• _Work instruction 1_:
Answer these questions from the draft run metadata table structure:
(a) Which of the possible dataset definitions does the text say will be used?
(b) Where is the information in the raw run properties table collected from?
(c) What constraint on run ranges does the text call important?
• _Work instruction 2_: From the draft run metadata table structure, copy down the stretch from "You could go" through "the Online systems." with no changes.

• _Text shown_:
++++++++

Draft Run Metadata Table Structure
----------------------------------

DATASET Definition
------------------
This table maps a dataset name onto one or more runs. There is a discussion
about whether a dataset is defined by a list of runs, a single run range
or a set of run ranges. To remain moderately general, we will use a set
of run ranges.

Note that not every run number in the range necessarily exists
in the database. Some runs are junk and are not stored.

DATASET_NAME		STRING PRIMARY KEY
FIRST_RUN		INTEGER
LAST_RUN		INTEGER

You could go wild with constraints, and it may be worth it.
One important constraint is that run ranges must be disjoint.


RAW RUN Properties
------------------
This table contains only non-versioned, immutable information about each
raw run. This information is collected from the Online systems.

RUN_NUMBER		INTEGER PRIMARY KEY
START_TIME		DATE
EVENT_COUNT		INTEGER
LAST_EVENT_NUMBER	INTEGER
LUMINOSITY		FLOAT
BEAM_ENERGY		FLOAT
MAGNETIC_FIELD		FLOAT
TERMINATION_STATUS	STRING
DETECTOR_CONFIG_ID	STRING
TRIGGER_CONFIG		??? (encoded as a bitmask in the raw data)

++++++++

Records from a collection:
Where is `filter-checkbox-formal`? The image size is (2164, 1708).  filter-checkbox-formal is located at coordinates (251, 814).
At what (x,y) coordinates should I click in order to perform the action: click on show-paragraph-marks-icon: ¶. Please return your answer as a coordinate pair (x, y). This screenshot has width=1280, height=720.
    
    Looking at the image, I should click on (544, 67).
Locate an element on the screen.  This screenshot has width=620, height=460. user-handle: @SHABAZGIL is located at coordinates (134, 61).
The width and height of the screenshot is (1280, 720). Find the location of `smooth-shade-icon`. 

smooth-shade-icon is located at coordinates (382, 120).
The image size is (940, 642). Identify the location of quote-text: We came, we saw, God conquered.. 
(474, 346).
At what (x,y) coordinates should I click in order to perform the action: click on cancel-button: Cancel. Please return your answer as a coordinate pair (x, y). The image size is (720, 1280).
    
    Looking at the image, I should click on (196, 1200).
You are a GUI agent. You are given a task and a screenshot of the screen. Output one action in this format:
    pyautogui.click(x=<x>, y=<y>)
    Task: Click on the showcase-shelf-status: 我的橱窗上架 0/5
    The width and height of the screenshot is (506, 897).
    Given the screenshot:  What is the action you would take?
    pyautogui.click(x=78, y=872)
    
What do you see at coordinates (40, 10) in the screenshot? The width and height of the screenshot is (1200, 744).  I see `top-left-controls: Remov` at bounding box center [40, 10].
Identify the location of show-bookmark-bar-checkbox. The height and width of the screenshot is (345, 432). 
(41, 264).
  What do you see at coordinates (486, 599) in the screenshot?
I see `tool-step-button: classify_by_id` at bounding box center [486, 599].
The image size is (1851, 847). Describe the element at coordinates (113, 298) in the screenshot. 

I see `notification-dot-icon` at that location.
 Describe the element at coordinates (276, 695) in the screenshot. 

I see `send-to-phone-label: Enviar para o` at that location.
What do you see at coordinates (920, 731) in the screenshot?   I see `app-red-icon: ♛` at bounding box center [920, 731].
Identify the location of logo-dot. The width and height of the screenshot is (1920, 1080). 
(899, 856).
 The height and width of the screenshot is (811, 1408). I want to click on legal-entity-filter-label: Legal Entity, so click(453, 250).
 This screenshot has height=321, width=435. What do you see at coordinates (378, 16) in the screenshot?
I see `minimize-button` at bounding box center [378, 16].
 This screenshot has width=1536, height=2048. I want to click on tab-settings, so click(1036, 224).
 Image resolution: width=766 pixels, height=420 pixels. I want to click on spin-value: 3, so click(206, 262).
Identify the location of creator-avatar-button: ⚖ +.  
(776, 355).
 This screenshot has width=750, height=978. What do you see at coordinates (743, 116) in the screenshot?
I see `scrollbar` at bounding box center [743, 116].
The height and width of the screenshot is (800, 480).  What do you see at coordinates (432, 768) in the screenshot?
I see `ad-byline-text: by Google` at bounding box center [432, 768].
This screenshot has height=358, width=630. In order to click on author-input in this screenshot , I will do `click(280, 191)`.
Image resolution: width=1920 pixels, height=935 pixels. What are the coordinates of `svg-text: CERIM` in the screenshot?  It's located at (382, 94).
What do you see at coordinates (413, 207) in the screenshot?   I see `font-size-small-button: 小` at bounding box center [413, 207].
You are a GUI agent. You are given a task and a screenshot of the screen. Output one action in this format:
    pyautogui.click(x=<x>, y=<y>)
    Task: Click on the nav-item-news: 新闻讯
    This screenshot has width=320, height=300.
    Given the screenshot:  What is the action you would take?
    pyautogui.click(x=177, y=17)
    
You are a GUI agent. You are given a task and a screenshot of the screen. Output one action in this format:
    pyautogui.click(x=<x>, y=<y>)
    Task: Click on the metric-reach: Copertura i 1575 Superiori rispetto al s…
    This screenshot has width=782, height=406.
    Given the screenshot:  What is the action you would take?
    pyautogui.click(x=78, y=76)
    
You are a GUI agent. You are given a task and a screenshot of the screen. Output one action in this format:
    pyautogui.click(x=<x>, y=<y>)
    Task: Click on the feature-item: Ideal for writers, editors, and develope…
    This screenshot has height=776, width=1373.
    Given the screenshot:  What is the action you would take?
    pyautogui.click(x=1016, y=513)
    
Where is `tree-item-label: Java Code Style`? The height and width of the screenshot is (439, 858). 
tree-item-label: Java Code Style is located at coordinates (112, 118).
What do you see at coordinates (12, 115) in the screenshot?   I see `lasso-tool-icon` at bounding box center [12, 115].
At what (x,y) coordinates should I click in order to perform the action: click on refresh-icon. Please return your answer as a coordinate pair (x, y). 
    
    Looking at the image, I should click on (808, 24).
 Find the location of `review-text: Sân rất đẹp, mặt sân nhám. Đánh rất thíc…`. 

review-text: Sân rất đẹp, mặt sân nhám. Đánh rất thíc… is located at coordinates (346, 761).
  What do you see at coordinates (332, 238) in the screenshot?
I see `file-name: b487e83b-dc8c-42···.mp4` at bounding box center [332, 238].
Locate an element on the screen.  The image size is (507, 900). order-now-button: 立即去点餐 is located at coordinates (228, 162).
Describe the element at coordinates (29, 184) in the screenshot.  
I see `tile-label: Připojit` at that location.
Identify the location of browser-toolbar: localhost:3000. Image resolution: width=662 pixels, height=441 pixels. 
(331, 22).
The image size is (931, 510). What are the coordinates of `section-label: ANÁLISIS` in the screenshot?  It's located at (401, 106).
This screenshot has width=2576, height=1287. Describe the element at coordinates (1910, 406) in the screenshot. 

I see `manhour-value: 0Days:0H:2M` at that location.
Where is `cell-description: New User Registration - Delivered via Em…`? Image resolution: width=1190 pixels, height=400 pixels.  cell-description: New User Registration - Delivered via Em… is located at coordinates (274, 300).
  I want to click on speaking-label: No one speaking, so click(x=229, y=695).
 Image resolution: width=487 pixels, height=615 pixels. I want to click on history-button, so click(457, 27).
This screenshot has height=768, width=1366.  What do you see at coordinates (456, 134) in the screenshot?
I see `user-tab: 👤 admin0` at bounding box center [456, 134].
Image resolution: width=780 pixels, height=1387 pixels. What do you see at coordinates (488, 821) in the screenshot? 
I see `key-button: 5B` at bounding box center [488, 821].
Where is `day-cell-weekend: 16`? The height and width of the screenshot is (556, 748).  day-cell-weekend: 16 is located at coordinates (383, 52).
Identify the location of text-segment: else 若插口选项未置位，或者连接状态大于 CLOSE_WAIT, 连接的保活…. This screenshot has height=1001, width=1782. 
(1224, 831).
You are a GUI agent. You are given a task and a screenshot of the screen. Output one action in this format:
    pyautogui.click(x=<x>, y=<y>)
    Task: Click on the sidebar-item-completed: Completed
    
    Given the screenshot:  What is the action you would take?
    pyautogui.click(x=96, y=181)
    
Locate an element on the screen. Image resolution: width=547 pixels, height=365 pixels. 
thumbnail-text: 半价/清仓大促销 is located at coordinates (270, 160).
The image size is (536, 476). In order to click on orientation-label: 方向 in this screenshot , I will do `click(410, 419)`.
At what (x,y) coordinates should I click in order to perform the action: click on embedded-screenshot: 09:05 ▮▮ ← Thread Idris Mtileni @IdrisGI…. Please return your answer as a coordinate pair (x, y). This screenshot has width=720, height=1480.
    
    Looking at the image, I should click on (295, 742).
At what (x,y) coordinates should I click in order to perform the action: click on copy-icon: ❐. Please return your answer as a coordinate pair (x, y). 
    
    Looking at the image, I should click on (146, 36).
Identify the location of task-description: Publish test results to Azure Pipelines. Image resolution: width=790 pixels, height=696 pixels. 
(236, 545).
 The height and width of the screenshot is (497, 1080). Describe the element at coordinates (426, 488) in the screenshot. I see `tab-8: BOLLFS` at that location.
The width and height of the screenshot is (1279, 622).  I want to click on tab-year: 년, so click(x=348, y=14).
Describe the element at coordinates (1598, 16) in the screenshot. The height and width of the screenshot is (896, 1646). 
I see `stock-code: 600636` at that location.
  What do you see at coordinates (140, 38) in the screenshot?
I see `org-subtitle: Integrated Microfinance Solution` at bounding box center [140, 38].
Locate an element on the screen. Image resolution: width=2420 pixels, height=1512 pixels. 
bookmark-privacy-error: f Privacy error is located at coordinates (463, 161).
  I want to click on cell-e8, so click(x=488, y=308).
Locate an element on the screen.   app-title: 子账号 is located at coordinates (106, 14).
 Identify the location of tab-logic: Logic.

++++++++

• _Worked solution 1_:
(a) A set of run ranges.
(b) The Online systems.
(c) Run ranges must be disjoint.

• _Worked solution 2_:
You could go wild with constraints, and it may be worth it.
One important constraint is that run ranges must be disjoint.


RAW RUN Properties
------------------
This table contains only non-versioned, immutable information about each
raw run. This information is collected from the Online systems.